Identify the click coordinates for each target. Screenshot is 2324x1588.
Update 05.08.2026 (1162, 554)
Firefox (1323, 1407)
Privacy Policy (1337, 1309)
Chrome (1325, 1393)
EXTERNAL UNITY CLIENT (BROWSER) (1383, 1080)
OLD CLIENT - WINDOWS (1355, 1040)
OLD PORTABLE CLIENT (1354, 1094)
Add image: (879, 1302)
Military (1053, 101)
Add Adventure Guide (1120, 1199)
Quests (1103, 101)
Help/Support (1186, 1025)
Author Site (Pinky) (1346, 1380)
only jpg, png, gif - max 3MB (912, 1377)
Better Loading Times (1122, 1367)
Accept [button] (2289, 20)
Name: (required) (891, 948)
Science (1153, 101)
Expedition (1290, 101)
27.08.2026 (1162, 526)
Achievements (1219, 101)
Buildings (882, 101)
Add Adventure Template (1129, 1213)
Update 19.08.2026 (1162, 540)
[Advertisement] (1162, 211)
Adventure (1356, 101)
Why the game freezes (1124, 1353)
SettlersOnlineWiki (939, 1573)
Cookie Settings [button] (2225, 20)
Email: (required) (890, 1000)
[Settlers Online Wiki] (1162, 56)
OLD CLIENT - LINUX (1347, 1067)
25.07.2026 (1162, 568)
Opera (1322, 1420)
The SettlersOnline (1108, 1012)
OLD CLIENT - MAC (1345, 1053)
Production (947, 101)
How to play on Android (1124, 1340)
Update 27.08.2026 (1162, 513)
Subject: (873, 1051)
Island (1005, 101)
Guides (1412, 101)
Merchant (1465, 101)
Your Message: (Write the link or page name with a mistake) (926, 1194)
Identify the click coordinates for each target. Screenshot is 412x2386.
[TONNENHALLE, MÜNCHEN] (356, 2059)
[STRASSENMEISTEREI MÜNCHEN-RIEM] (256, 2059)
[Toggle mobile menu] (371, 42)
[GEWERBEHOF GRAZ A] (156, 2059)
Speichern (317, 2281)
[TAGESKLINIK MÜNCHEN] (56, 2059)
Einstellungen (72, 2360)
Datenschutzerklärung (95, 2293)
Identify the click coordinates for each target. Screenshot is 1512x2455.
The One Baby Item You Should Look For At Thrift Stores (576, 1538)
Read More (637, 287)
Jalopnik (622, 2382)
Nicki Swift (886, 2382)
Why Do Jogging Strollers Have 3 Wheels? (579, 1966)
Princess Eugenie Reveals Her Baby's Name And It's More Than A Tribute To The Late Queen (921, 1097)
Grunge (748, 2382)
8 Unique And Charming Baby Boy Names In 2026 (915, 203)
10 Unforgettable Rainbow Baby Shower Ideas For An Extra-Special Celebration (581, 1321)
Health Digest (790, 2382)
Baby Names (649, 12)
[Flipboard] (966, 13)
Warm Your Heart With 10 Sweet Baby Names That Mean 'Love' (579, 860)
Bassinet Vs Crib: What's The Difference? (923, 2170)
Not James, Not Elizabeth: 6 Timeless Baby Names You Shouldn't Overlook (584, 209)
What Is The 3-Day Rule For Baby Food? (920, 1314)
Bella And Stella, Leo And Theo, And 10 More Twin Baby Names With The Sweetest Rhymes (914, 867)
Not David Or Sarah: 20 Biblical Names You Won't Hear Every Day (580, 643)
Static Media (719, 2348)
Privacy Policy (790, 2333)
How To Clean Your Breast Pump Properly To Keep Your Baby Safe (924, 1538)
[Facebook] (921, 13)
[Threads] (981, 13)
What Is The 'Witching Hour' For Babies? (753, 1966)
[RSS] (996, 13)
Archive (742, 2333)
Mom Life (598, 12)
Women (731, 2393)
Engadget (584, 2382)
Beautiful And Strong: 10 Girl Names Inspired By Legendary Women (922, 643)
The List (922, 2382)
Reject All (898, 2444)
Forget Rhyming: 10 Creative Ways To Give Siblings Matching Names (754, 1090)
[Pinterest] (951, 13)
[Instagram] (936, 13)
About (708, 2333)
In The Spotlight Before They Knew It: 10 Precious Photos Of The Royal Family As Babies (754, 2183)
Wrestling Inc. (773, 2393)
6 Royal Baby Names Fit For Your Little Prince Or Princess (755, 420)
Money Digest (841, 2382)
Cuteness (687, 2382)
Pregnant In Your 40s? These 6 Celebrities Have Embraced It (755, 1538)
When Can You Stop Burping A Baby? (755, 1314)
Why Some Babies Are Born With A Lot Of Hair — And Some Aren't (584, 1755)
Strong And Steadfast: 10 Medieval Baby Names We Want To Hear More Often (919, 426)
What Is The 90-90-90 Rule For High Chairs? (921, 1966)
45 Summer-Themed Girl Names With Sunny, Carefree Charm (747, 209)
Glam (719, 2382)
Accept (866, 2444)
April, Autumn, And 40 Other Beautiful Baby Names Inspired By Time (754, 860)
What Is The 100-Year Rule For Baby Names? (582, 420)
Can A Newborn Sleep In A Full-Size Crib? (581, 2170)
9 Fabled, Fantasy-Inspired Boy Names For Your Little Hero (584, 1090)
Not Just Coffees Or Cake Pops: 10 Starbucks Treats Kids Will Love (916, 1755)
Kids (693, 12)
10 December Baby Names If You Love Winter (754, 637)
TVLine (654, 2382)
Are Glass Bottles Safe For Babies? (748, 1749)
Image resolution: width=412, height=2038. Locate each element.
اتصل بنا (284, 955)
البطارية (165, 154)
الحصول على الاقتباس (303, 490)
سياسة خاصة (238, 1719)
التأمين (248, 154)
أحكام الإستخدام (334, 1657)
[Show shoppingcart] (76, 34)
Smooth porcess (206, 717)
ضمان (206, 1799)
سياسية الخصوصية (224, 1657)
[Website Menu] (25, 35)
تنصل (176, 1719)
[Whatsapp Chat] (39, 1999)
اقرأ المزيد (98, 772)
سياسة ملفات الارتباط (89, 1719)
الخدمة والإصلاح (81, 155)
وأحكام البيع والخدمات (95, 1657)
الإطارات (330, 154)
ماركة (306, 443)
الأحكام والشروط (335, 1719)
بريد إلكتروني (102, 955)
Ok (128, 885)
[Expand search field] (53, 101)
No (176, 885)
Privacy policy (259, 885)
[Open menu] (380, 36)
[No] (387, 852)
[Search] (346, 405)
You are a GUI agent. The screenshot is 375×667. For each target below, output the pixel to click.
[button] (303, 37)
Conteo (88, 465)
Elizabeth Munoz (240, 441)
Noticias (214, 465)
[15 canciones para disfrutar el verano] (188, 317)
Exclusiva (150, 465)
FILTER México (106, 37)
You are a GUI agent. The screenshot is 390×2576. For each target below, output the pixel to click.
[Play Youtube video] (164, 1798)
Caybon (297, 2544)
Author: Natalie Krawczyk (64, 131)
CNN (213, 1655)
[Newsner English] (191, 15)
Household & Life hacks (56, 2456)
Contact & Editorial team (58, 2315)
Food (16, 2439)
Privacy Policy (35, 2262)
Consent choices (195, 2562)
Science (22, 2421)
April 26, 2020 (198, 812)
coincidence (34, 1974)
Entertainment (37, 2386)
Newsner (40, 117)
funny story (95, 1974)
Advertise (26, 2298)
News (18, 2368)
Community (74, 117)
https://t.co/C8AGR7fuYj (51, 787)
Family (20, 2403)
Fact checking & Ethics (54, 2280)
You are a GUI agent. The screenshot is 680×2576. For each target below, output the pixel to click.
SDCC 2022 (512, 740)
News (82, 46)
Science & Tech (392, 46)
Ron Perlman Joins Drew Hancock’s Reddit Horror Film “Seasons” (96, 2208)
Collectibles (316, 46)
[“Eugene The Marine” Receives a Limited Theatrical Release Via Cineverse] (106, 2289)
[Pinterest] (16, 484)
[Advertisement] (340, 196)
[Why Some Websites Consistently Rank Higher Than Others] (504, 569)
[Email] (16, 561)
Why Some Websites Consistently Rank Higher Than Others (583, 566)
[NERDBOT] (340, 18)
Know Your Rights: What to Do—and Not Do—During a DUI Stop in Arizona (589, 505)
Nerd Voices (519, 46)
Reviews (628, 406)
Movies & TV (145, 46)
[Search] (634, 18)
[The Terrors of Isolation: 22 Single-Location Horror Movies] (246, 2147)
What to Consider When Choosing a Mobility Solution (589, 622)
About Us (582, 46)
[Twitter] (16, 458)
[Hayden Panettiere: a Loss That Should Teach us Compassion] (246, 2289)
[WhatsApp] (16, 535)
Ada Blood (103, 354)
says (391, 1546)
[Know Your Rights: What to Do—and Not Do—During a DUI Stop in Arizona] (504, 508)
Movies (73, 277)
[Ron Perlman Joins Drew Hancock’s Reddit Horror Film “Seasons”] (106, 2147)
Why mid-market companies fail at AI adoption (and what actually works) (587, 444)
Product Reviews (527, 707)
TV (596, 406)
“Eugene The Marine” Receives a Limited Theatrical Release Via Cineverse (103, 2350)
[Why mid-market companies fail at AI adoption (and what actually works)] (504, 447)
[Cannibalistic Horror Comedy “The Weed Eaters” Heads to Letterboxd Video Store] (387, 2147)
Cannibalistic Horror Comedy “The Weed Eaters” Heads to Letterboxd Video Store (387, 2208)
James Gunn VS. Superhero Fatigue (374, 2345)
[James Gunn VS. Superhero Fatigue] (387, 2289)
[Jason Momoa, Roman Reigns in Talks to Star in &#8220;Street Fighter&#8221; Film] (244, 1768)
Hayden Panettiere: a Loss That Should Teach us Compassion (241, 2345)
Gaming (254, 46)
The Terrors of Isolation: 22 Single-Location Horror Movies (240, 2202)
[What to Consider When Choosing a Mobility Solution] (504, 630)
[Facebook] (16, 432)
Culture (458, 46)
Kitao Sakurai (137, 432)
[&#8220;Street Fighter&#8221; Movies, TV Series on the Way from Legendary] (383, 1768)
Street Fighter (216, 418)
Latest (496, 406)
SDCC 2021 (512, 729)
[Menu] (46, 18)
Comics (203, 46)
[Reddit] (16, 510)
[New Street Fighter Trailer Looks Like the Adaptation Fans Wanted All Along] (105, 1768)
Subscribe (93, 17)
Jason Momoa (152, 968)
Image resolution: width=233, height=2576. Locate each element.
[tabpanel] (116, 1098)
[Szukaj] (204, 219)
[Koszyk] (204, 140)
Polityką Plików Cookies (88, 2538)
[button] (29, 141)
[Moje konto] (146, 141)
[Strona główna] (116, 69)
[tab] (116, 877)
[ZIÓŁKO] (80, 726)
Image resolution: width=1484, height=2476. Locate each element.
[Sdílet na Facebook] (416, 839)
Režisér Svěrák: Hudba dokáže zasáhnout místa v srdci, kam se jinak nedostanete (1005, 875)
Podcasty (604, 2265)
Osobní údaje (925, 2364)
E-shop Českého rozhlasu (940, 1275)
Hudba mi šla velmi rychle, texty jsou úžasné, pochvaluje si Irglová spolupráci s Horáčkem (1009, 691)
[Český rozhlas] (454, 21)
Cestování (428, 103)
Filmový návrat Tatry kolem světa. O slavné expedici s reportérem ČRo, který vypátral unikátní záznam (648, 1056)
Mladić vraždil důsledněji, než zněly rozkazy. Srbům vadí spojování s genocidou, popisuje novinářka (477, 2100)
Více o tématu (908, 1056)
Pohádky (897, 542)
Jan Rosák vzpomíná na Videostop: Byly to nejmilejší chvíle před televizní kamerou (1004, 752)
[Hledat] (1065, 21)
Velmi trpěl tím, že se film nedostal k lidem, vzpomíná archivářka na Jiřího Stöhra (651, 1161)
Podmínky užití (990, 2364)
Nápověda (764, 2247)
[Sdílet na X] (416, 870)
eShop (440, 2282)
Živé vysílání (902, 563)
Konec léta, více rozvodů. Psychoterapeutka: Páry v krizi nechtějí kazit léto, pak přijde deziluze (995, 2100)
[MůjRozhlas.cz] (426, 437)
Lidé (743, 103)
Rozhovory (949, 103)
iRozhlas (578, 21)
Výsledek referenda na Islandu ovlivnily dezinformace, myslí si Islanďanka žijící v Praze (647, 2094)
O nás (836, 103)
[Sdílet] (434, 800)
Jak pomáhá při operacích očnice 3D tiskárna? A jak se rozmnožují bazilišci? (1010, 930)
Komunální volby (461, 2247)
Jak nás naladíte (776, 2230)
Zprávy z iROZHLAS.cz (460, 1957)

- [Instructions for the task]
With the first line being the one containing "April, Autumn, And" and the last line the one containing "Family (20, 2403)", transcribe exactly the lines above that fall in that range.

- [Output for this task]
April, Autumn, And 40 Other Beautiful Baby Names Inspired By Time (754, 860)
What Is The 100-Year Rule For Baby Names? (582, 420)
Can A Newborn Sleep In A Full-Size Crib? (581, 2170)
9 Fabled, Fantasy-Inspired Boy Names For Your Little Hero (584, 1090)
Not Just Coffees Or Cake Pops: 10 Starbucks Treats Kids Will Love (916, 1755)
Kids (693, 12)
10 December Baby Names If You Love Winter (754, 637)
TVLine (654, 2382)
Are Glass Bottles Safe For Babies? (748, 1749)
Image resolution: width=412, height=2038. Locate each element.
اتصل بنا (284, 955)
البطارية (165, 154)
الحصول على الاقتباس (303, 490)
سياسة خاصة (238, 1719)
التأمين (248, 154)
أحكام الإستخدام (334, 1657)
[Show shoppingcart] (76, 34)
Smooth porcess (206, 717)
ضمان (206, 1799)
سياسية الخصوصية (224, 1657)
[Website Menu] (25, 35)
تنصل (176, 1719)
[Whatsapp Chat] (39, 1999)
اقرأ المزيد (98, 772)
سياسة ملفات الارتباط (89, 1719)
الخدمة والإصلاح (81, 155)
وأحكام البيع والخدمات (95, 1657)
الإطارات (330, 154)
ماركة (306, 443)
الأحكام والشروط (335, 1719)
بريد إلكتروني (102, 955)
Ok (128, 885)
[Expand search field] (53, 101)
No (176, 885)
Privacy policy (259, 885)
[Open menu] (380, 36)
[No] (387, 852)
[Search] (346, 405)
You are a GUI agent. The screenshot is 375×667. For each target below, output the pixel to click.
[button] (303, 37)
Conteo (88, 465)
Elizabeth Munoz (240, 441)
Noticias (214, 465)
[15 canciones para disfrutar el verano] (188, 317)
Exclusiva (150, 465)
FILTER México (106, 37)
You are a GUI agent. The screenshot is 390×2576. For each target below, output the pixel to click.
[Play Youtube video] (164, 1798)
Caybon (297, 2544)
Author: Natalie Krawczyk (64, 131)
CNN (213, 1655)
[Newsner English] (191, 15)
Household & Life hacks (56, 2456)
Contact & Editorial team (58, 2315)
Food (16, 2439)
Privacy Policy (35, 2262)
Consent choices (195, 2562)
Science (22, 2421)
April 26, 2020 (198, 812)
coincidence (34, 1974)
Entertainment (37, 2386)
Newsner (40, 117)
funny story (95, 1974)
Advertise (26, 2298)
News (18, 2368)
Community (74, 117)
https://t.co/C8AGR7fuYj (51, 787)
Family (20, 2403)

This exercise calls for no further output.